The assignment we were given was to test some film in a studio environment. We were given a plastic bowl of fruit and some lights…boring!
Me being the curious type thought I would try something totally different and take this technique into the world. The reason this had not been done before was it was awfully hard to control the effects of the process. Exposure was critical and had to be based on specific dilutions of bleach and development times (all this I learned later!)
I was completely addicted after my first “successes”. And spent the next 10 years improving the process with different films and chemicals. All very stinky I assure you!
One thing I was really aiming for was capturing a good skin tone. But it was really quite difficult and had little success.
Once digital came around colour acceleration started to take a back seat to all the new fangled stuff I had to learn. And slowly the process became my history.
I still have all my labs sheets for every roll I processed. Maybe someday I will go back and try again but it seems to be something from the past now.
Anyway, here is a selection of images done with colour acceleration.
Below is a statement I hung at gallery shows so people didn’t think it was all Photoshop!
Colour Acceleration is a “dual film” process not a “cross process”, as most altered film is.

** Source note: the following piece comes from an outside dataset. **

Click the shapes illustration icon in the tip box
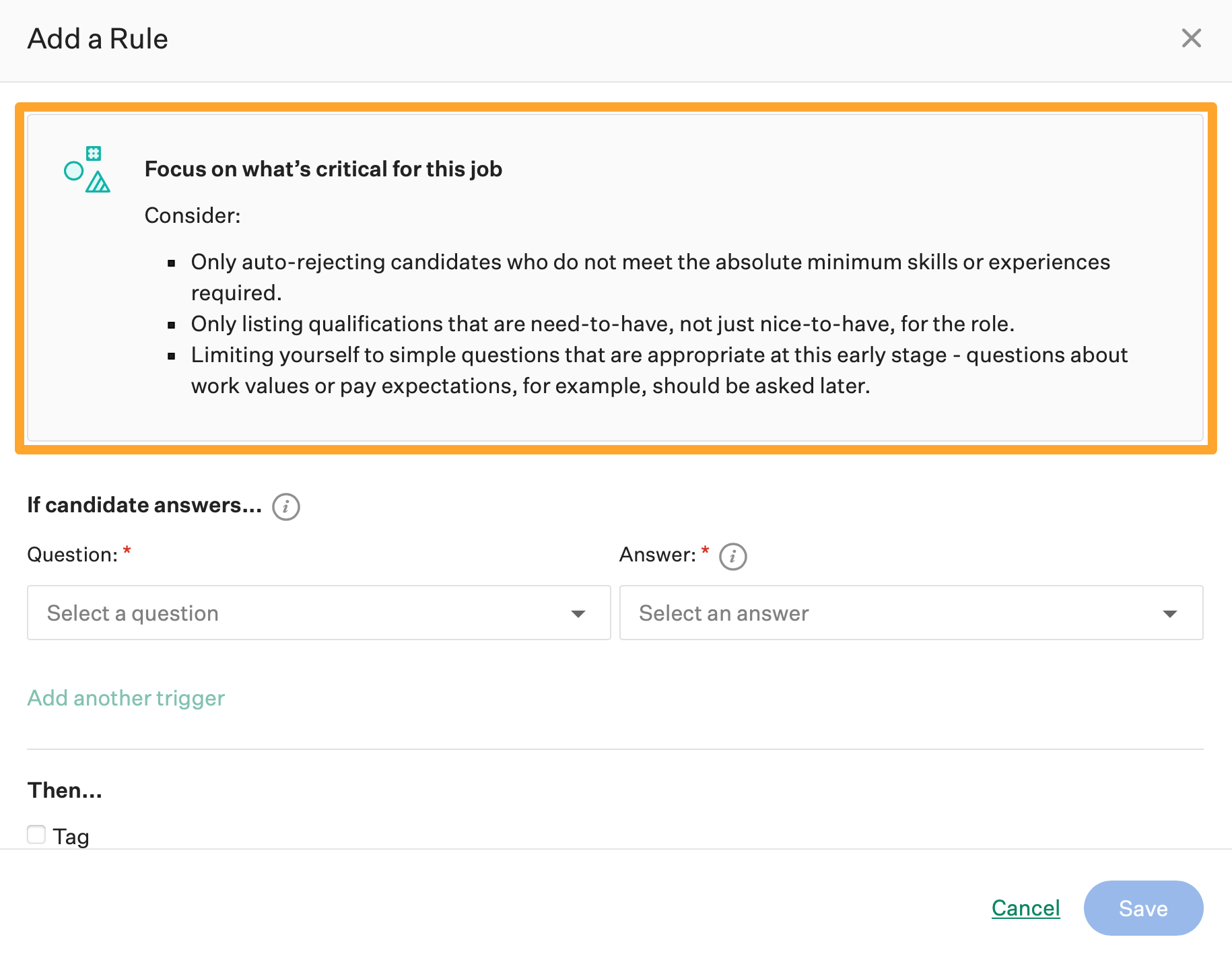The width and height of the screenshot is (1232, 964). click(x=88, y=170)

In the first phase the film is processed in black and white chemistry, fixated, then bleached and re-exposed to light. The result is a negative that has been “solarized”, which I control in the bleach step.
The majority of images in Arboreal Dreams are printed on Fuji Supergloss polyester(plastic)based photographic paper. In my experience it is the best photographic paper for my images. It’s qualities are deep saturation and high contrast with an archival life of five hundred years(they say!).
The image colours are natural and are inherent qualities of its negative and are not manipulated digitally or enhanced.